Nemotron streaming (int8) produces zero output on a cold start on iPadOS 26.5 (Apple M1); works on macOS (M1 Pro)


## Summary

On **iPadOS 26.5 (tested on Apple M1)**, `StreamingNemotronAsrManager` loads "successfully" and accepts audio but decodes **no tokens** (no partials, empty final) on a **cold process start**. The **identical model files run correctly on macOS**. The only way to get output on iOS is to load and run a *different* FluidAudio CoreML model first (e.g. TDT `SlidingWindowAsrManager`) — and that prime is consumed per session.

## Environment

- **Fails (tested)**: iPad, Apple **M1, 8 GB**, **iPadOS 26.5**
- **Works**: MacBook Pro, Apple **M1 Pro, 16 GB**, **macOS 26.5**
- **FluidAudio**: 0.15.4 · **Model**: `parakeet-nemotron-streaming-0.6b` (int8, B1 fused), tiers 560/1120/2240 ms
- **Compute units**: default `.cpuAndNeuralEngine` (also repro'd with `.all`)

Extracted entries
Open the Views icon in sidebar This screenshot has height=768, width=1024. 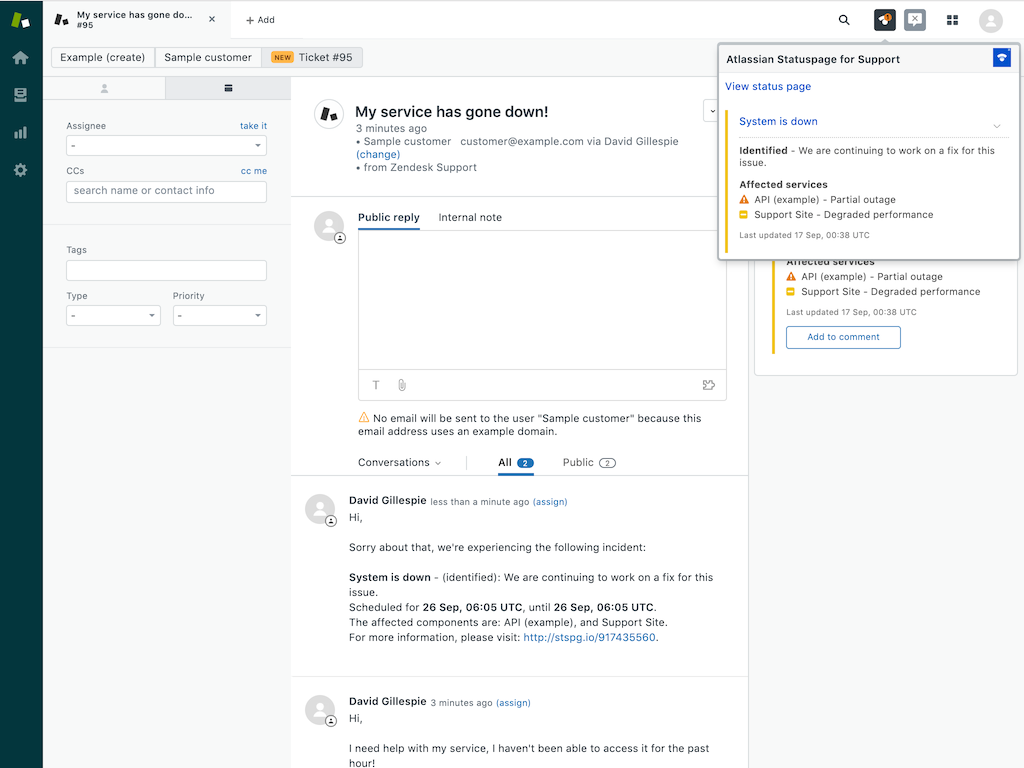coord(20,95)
...
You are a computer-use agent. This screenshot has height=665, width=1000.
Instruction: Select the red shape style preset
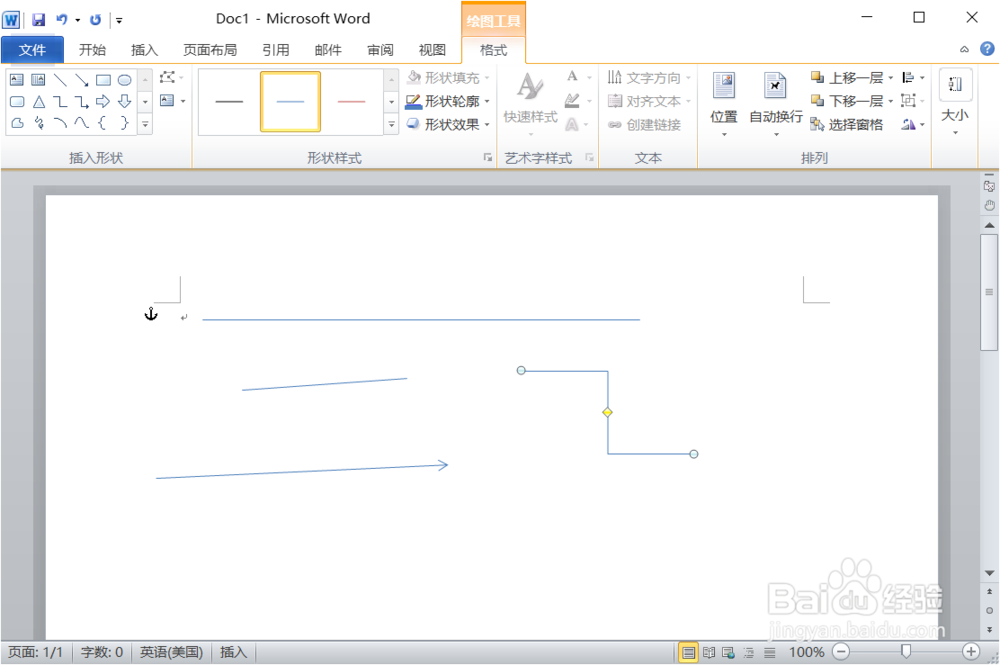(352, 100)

Set exercise 1
Please reproduce the part of the issue report starting with "On **iPadOS 26.5" and going on through "consumed per session.".
Set exercise 2
For each statement below, state whether it agrees with the issue report, answering yes or no and quoting the words from the report that settle it. (a) The failure was also reproduced with the `.all` compute units setting. (b) Priming by first running a different FluidAudio CoreML model carries over across sessions. (c) One of the model's tiers is 1120 ms.

Correct answer 1
On **iPadOS 26.5 (tested on Apple M1)**, `StreamingNemotronAsrManager` loads "successfully" and accepts audio but decodes **no tokens** (no partials, empty final) on a **cold process start**. The **identical model files run correctly on macOS**. The only way to get output on iOS is to load and run a *different* FluidAudio CoreML model first (e.g. TDT `SlidingWindowAsrManager`) — and that prime is consumed per session.

Correct answer 2
(a) Yes: "also repro'd with `.all`"
(b) No: "that prime is consumed per session"
(c) Yes: "tiers 560/1120/2240 ms"